Dear Editor,
Vishnu Bisram’s recent defense of Guyana’s $224 million GYD annual lobbying bill (Feb 22) is a masterclass in the very “colonial mindset” that continues to tether our national identity to the coattails of Washington. By invoking the ghosts of 1977 and the struggles of the Cold War, Bisram attempts to justify a modern-day political luxury tax through the lens of antiquated nostalgia. His argument suggests that Guyana is a state so fragile that it must pay a subscription fee to the United States simply to ensure its own survival. This is not diplomacy; it is a surrender of agency.
The geopolitical landscape of 2026 bears no resemblance to the era of Bisram’s “tertiary education.” To suggest that we must pay millions to firms like Continental Strategy to “shield” us from Venezuela is to ignore the glaring reality that the U.S. military is already anchored in our waters to protect its own energy security and the interests of its oil giants. We are effectively paying for a “protection” that Washington provides for free to safeguard its own economy. Bisram confuses a “warm relationship” with a “paid subservience,” failing to realize that a sovereign nation should be respected for its economic output and governance, not for its ability to cut checks to K-Street lobbyists.
Furthermore, Bisram conveniently ignores the distinction between national interest and partisan survival. When taxpayer dollars are funneled to firms with direct lines to the White House to frame domestic narratives and target local commercial rivals, we are no longer lobbying for Guyana; we are subsidizing the political insurance of a ruling elite. This $224 million does not lower the cost of living for the Guyanese worker or bridge our infrastructure gaps; it merely buys a “crisis management” shield for the government.

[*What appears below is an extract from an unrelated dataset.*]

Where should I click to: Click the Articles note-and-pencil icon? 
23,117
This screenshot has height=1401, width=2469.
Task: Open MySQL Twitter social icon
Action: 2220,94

It is time to move past the 1970s fear-mongering that Bisram relies upon. To argue that we must choose between “left-wing dictatorship” and paying millions for American approval is a false dichotomy that insults the intelligence of the modern Guyanese citizen. Real sovereignty is not bought in the hallways of D.C.; it is built at home through transparency, independent institutions, and the courage to exist without asking for permission. If the “return on investment” for our millions only manifests in Washington photo-ops while the average citizen struggles, then we aren’t buying democracy—we are buying a very expensive illusion of it.